Больше портило настроение то, что после нашей лёгкой перепалки Гилберт не приходил. Не то что не приходил, но даже не звонил, не писал. Я оказался предоставлен самому себе, врачам и монстру, что влез в шкуру моего отца. Когда же понимаешь, что ты один, что помощи и утешения не жди, начинаешь медленно, но верно увядать, как цветок из южной Азии, случайно угодивший в холодный климат, в квартиру к какому-то извращенцу. Нет тепла и влаги, он сохнет и постепенно умирает, роняя листья и лепестки, как будто внезапно наступила осень. А человек посмеивается и продолжает делать вид, что ухаживает за цветком, сам не понимая того, что убивает.
Очередная ночь наступила слишком быстро. В палате сгустилась темнота. Казалось – протяни руку, и она застрянет в этой чёрной, кофейной гуще, что каким-то образом ещё не капает мне на лицо, хотя я вот уже как три часа лежу на кровати. Врачи сказали, что на следующий день выпишут меня, но мне ещё месяц следует носить эту чёртову лонгету. Значит, вскоре с меня снимут швы, и я смогу посмотреть, как же будет на мне отражаться то, что я натворил. Наверное, о красивых руках можно будет забыть раз и навсегда. Мрачная ухмылка скользит по лицу, а из груди вырывается смешок. Что же, атласные и бархатные перчатки никто не замечал.

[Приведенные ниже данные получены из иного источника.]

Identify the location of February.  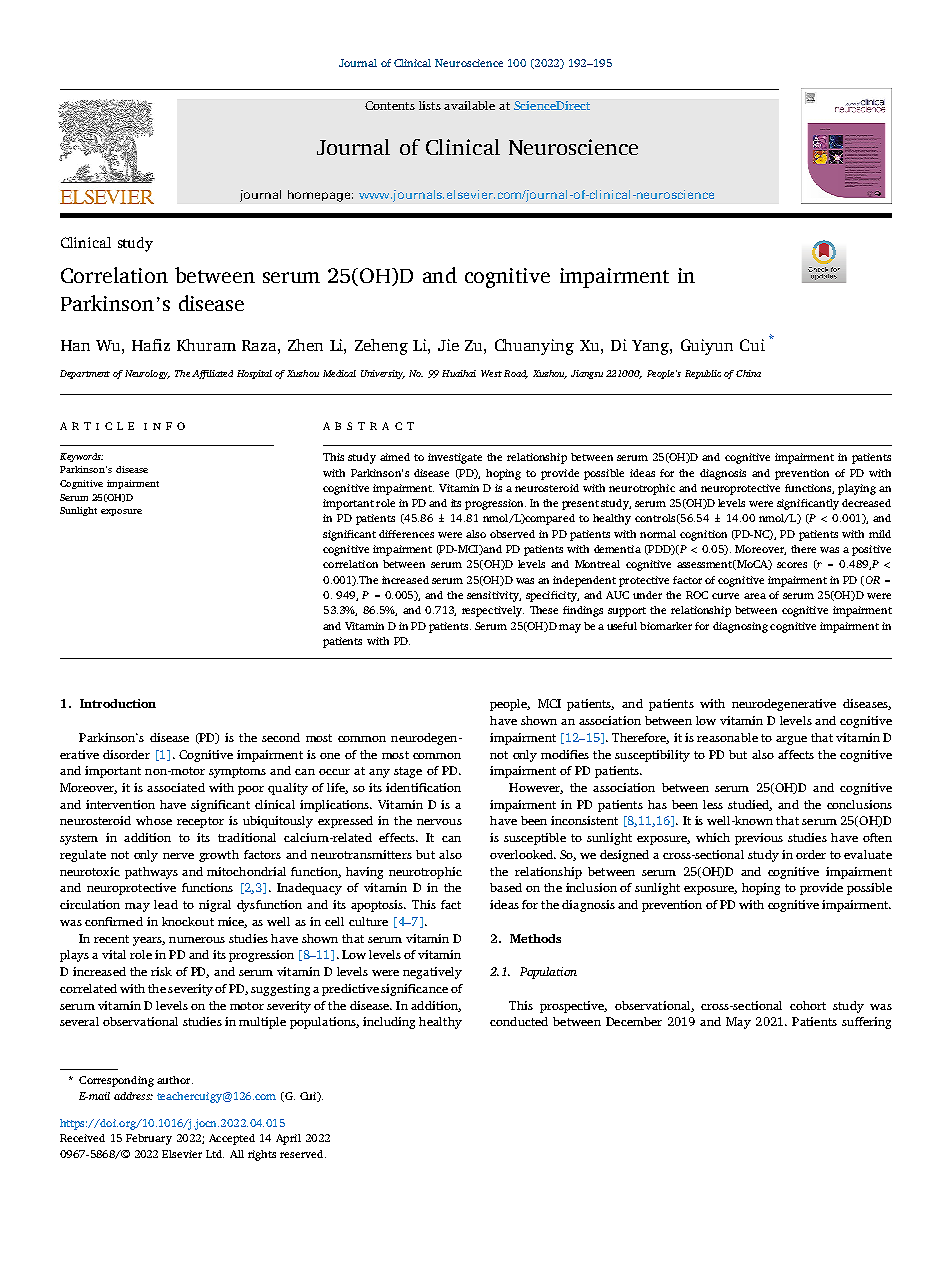
(149, 1139).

– А я особенно-то никуда и не хожу, чтобы скрывать эту мерзость, – самому себе заметил я, прикрыв глаза и проведя ладонью по лицу.
За последнее время в больнице я ещё больше стал похож на призрака или ходячего мертвеца, судя по тому, как от меня шарахаются особенно впечатлительные особы в коридорах отделения. Ко всему прочему я умудрился где-то подхватить простуду, а потому почти не вылезал из палаты и круглыми сутками читал. Что я читал? Всё, что мне попадалось в Интернете, до которого я достучался со своего телефона. На самом деле, это была невероятная удача – в моей палате слишком часто пропадал сигнал, что вызывало во мне параноидные мысли о том, что врачи так делают специально. Хотя кому как не мне знать, что уж они-то здесь вовсе не при чём, однако нервному тику не прикажешь, а потому у меня слегка дёргался указательный палец правой руки, что бесило меня лишь сильнее. Казалось, дни тянулись настолько медленно, что хотелось удавиться, а с головы миллиметр за миллиметром снимали скальп. Снимали умело, доставляя адскую боль, заставляя мучиться. Иногда мне даже казалось, что я чувствую, как по лицу струится тёплая кровь, которая приносит невероятное облегчение.